# 7.5 - Further Transformation Advice and Box-Cox

Transformations of the variables are used in regression to describe curvature and sometimes are also used to adjust for nonconstant variance in the errors (and *y*-variable).

#### What to Try?

When there is curvature in the data, there might possibly be some theory in the literature of the subject matter to suggests an appropriate equation. Or, you might have to use trial and error data exploration to determine a model that fits the data. In the trial and error approach, you might try polynomial models or transformations of the *x*-variable(s) and/or *y*-variable such as square root, logarithmic, or reciprocal transformations. One of these will often end up working out.

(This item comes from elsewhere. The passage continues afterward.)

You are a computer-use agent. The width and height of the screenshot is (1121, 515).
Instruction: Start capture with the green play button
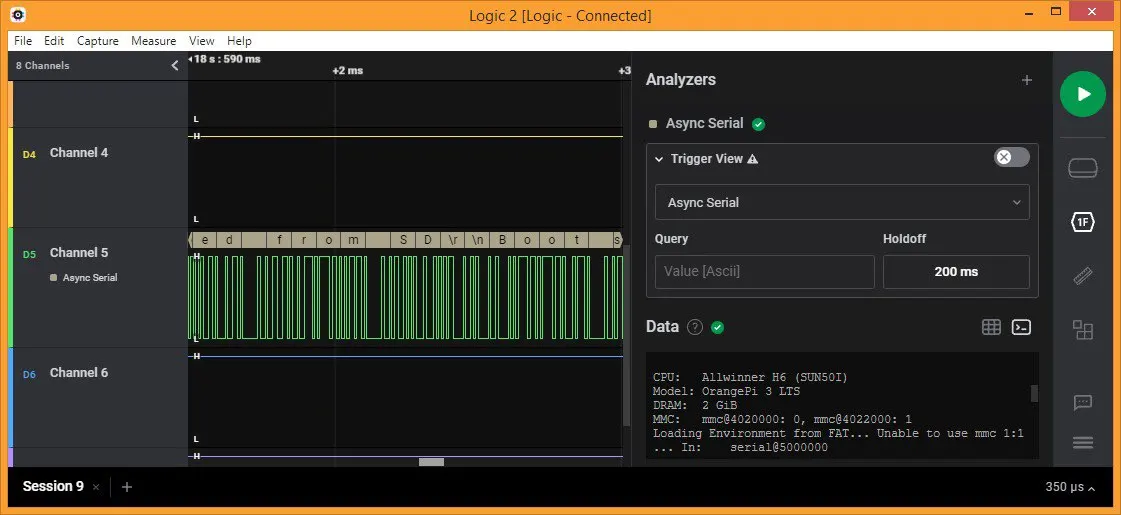click(x=1082, y=94)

#### Transform predictors or response?

In the data exploration approach, remember the following: If you transform the *y*-variable, you will change the variance of the *y*-variable and the errors. You may wish to try transformations of the *y*-variable (e.g., \(\ln(y)\), \(\sqrt{y}\), \(y^{-1}\)) when there is evidence of nonnormality and/or nonconstant variance problems in one or more residual plots. Try transformations of the *x*-variable(s) (e.g., \(x^{-1}\), \(x^{2}\), \(\ln(x)\)) when there are strong nonlinear trends in one or more residual plots. However, these guidelines don't always work. Sometimes it will be just as much art as it is science!

#### Why Might Logarithms Work?

If you know about the algebra of logarithms, you can verify the relationships in this section. If you don't know about the algebra of logarithms, take a leap of faith by accepting what is here as truth.

Logarithms are often used because they are connected to common exponential growth and power curve relationships. Note that here *log* refers to the natural logarithm. In Statistics, *log* and *ln* are used interchangeably. If any other base is ever used, then the appropriate subscript will be used (e.g., \(\log_{10}\)). The **exponential growth equation** for variables *y* and *x* may be written as

\[\begin{equation*} y=a\times e^{bx}, \end{equation*}\]

where *a* and *b* are parameters to be estimated. Taking natural logarithms on both sides of the exponential growth equation gives

\[\begin{equation*} \log(y)= \log(a)+bx. \end{equation*}\]

Thus, an equivalent way to express exponential growth is that the logarithm of *y* is a straight-line function of *x*.

A general **power curve** equation is

\[\begin{equation*} y=a\times x^{b}, \end{equation*}\]

where again *a* and *b* are parameters to be estimated. Taking logarithms on both sides of the power curve equation gives

\[\begin{equation*} \log(y)=\log(a)+b\log(x). \end{equation*}\]

Thus an equivalent way to write a power curve equation is that the logarithm of *y* is a straight-line function of the logarithm of *x*. This regression equation is sometimes referred to as a **log-log regression equation**.

#### Box-Cox Transformation

It is often difficult to determine which transformation on *Y* to use. **Box-Cox transformations** are a family of power transformations on *Y* such that \(Y'=Y^{\lambda}\), where \(\lambda\) is a parameter to be determined using the data. The normal error regression model with a Box-Cox transformation is

\[\begin{equation*} Y_{i}^{\lambda}=\beta_{0}+\beta _{1}X_{i}+\epsilon_{i}. \end{equation*}\]

The estimation method of maximum likelihood can be used to estimate \(\lambda\) or a simple search over a range of candidate values may be performed (e.g., \(\lambda=-4.0,-3.5,-3.0,\ldots,3.0,3.5,4.0\)). For each \(\lambda\) value, the \(Y_{i}^{\lambda}\) observations are standardized so that the analysis using the SSEs does not depend on \(\lambda\). The standardization is

\[\begin{equation*} W_{i}=\left\{\begin{array}{ll} K_{1}(Y_{i}^{\lambda}-1), & \hbox{$\lambda\neq 0$;} \\ K_{2}(\log Y_{i}), & \hbox{$\lambda=0$,} \end{array} \right. \end{equation*}\]

where \(K_{2}=\prod_{i=1}^{n}Y_{i}^{1/n}\) and \(K_{1 }=\frac{1}{\lambda}K_{2}^{\lambda-1}\). Once the \(W_{i}\) have been calculated for a given \(\lambda\), then they are regressed on the \(X_{i}\) and the SSE is retained. Then the maximum likelihood estimate \(\hat{\lambda}\) is that value of \(\lambda\) for which the SSE is a minimum.